Mme Catherine Tasca, faisant allusion à la mise en oeuvre de procédures simplifiées pour l'examen en séance publique des conventions internationales, a noté que ces textes, et singulièrement ceux portant sur les accidents nucléaires, pouvaient appeler des débats plus larges que leur objet premier. Elle y a vu la nécessité d'obtenir davantage de temps pour débattre des questions internationales en séance publique.

Mme Dominique Voynet a contesté que la chute des cours des permis d'émission de gaz carbonique puisse être inscrite à l'actif de l'énergie nucléaire. Elle a rappelé qu'aucune centrale nucléaire nouvelle n'avait été mise en service en Europe depuis des années, la réduction des émissions de gaz carbonique étant à ses yeux liée au ralentissement de la croissance et aux efforts des industries en matière d'économies d'énergie.

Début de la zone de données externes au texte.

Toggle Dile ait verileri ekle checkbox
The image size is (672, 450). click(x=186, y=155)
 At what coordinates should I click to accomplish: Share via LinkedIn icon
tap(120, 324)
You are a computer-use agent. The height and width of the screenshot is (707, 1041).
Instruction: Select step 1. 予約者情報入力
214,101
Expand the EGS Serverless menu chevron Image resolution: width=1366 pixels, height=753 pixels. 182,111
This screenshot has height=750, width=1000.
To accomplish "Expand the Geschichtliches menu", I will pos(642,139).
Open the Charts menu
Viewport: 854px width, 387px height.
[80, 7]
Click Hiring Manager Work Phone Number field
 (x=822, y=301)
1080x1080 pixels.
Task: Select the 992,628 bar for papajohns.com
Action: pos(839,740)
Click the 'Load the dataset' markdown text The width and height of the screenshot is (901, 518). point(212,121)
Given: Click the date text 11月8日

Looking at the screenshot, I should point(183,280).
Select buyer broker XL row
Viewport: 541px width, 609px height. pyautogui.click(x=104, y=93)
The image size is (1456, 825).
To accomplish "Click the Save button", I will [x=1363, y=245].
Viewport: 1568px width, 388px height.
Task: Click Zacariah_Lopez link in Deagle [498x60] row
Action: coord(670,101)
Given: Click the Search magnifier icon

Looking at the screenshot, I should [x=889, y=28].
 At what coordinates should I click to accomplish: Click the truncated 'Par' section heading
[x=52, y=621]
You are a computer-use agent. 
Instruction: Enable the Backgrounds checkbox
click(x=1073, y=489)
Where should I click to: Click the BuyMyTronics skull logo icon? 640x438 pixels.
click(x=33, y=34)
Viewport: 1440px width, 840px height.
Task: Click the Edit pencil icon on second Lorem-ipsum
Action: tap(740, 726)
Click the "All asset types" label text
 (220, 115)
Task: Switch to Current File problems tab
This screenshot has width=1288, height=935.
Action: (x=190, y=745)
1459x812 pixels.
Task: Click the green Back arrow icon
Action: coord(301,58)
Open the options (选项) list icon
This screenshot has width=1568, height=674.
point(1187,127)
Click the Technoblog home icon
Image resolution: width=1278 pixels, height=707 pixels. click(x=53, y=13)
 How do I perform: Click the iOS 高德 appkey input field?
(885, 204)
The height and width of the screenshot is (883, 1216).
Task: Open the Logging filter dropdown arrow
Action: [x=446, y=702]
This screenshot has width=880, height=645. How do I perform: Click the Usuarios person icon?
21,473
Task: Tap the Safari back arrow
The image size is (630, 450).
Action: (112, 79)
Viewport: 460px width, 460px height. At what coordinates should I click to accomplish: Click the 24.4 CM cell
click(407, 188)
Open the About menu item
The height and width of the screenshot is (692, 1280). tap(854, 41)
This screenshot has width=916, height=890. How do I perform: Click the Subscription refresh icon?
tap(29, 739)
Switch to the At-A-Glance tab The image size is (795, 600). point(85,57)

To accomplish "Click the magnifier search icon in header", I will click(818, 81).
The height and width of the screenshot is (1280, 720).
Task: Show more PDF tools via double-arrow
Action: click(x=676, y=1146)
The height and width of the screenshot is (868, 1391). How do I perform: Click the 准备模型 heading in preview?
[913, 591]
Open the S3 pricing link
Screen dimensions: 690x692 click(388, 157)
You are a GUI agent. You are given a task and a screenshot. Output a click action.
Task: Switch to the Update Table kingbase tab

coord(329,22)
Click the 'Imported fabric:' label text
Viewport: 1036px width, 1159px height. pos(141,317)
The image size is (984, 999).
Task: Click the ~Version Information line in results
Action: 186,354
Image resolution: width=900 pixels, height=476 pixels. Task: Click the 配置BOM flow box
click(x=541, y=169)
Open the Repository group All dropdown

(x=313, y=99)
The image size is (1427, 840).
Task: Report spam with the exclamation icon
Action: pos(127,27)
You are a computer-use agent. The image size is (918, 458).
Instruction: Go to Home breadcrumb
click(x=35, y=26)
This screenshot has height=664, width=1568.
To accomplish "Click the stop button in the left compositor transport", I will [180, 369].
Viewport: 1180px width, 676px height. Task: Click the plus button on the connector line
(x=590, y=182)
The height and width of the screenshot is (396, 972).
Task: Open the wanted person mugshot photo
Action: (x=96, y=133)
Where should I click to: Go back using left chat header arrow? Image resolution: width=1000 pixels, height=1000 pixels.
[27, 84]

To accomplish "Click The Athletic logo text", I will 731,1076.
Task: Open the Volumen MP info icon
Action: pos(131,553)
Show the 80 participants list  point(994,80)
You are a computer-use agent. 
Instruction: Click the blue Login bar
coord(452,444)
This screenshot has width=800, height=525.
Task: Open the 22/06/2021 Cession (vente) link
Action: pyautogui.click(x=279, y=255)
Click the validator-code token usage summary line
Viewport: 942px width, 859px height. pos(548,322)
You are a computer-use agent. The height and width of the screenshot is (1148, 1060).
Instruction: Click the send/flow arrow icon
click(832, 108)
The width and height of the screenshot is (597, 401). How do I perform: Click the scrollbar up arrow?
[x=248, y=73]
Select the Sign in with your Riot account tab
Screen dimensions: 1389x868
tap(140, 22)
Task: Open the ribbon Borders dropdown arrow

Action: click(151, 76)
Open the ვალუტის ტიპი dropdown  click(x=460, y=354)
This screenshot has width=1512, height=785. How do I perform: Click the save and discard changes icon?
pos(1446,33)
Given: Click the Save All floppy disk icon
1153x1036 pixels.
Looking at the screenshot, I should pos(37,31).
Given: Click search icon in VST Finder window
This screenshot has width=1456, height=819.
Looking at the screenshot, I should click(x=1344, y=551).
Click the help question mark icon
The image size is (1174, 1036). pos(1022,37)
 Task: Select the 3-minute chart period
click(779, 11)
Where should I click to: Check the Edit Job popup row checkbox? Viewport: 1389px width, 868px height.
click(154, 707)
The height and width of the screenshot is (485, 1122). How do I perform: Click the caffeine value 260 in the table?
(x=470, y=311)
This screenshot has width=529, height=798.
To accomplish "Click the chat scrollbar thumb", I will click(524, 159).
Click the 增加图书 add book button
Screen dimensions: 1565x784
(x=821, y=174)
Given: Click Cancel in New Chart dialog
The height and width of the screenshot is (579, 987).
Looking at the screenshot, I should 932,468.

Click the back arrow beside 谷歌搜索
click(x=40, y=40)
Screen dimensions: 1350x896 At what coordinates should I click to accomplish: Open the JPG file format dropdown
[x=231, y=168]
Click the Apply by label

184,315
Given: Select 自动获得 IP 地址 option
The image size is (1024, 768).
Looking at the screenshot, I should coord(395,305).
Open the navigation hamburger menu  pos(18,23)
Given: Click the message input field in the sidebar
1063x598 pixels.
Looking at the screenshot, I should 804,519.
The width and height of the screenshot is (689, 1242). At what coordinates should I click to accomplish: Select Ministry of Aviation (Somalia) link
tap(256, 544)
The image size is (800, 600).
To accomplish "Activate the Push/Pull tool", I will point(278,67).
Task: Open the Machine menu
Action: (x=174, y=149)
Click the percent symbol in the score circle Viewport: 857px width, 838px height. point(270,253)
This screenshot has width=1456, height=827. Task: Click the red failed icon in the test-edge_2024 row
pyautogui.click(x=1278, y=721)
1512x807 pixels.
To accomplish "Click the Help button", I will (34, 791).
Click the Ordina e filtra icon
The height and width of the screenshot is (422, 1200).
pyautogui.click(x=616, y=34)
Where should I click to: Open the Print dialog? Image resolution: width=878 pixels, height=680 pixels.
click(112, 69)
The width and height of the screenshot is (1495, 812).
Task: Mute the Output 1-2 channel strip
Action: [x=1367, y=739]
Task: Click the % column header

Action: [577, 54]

M. Jean-Louis Carrère s'est déclaré sceptique sur les perspectives de réduction durable des émissions polluantes, citant notamment le manque de volontarisme pour développer les modes de transport les moins polluants. Il a reconnu les aspects positifs des protocoles soumis à l'examen du Sénat, tout en observant qu'ils s'inscrivaient dans une logique globale de développement de l'énergie nucléaire qui mériterait pour sa part un débat préalable plus global.

M. Roger Romani, rapporteur, a souligné l'ampleur des efforts accomplis en France pour renforcer la sûreté et la sécurité des installations nucléaires. Il a rendu un hommage particulier à EDF, qui a développé des procédures de contrôle interne extrêmement approfondies.

A la suite de ce débat, la commission a adopté le projet de loi autorisant l'approbation d'accords internationaux sur la responsabilité civile dans le domaine de l'énergie nucléaire.